● SOURCE MATERIAL:
· · · ·

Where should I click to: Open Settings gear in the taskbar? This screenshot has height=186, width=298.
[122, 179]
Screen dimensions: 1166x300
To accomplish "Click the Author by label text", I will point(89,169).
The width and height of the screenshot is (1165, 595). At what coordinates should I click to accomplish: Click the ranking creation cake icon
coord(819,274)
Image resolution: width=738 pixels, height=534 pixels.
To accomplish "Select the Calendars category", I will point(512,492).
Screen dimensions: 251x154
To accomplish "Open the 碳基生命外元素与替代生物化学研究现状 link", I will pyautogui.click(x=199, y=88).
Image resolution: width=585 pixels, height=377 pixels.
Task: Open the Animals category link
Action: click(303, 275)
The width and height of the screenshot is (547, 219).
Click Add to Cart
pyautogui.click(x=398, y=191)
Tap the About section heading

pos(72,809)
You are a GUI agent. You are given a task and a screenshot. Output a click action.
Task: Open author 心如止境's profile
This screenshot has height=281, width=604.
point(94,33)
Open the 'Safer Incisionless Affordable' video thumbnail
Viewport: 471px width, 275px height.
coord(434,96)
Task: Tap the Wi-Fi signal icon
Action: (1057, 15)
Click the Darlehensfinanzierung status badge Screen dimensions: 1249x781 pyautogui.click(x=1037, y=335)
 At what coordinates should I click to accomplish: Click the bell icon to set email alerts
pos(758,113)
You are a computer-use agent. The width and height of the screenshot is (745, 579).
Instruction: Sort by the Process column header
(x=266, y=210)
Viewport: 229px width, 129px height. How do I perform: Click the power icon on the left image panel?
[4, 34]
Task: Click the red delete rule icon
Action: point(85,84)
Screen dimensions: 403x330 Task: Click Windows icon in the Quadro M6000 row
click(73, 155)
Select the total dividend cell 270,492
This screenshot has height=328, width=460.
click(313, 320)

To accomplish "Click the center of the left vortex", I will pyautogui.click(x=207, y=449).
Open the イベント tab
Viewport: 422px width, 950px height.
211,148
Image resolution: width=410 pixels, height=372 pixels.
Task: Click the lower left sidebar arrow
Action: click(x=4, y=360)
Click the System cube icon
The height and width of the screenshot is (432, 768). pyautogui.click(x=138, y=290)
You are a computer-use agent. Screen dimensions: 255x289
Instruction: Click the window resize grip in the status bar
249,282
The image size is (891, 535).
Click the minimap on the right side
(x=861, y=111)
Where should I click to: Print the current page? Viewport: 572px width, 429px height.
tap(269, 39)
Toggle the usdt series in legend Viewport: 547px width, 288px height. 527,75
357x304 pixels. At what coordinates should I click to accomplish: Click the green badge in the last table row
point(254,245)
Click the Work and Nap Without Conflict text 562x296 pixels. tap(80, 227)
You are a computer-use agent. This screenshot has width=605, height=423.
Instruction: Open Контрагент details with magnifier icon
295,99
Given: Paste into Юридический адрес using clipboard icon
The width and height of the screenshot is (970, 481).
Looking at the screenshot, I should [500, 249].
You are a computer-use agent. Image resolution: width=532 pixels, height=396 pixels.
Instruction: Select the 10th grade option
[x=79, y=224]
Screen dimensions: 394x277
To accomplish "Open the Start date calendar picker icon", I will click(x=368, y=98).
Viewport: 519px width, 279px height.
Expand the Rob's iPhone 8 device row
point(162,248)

· · · ·

● PROMPT:
Exact duplication is required for the lines above, from the line that contains "This screenshot has height=281, width=604." to the line that contains "Click the Darlehensfinanzierung", inclusive; omit all others.

● REPLY TO THE EXERCISE:
This screenshot has height=281, width=604.
point(94,33)
Open the 'Safer Incisionless Affordable' video thumbnail
Viewport: 471px width, 275px height.
coord(434,96)
Task: Tap the Wi-Fi signal icon
Action: (1057, 15)
Click the Darlehensfinanzierung status badge Screen dimensions: 1249x781 pyautogui.click(x=1037, y=335)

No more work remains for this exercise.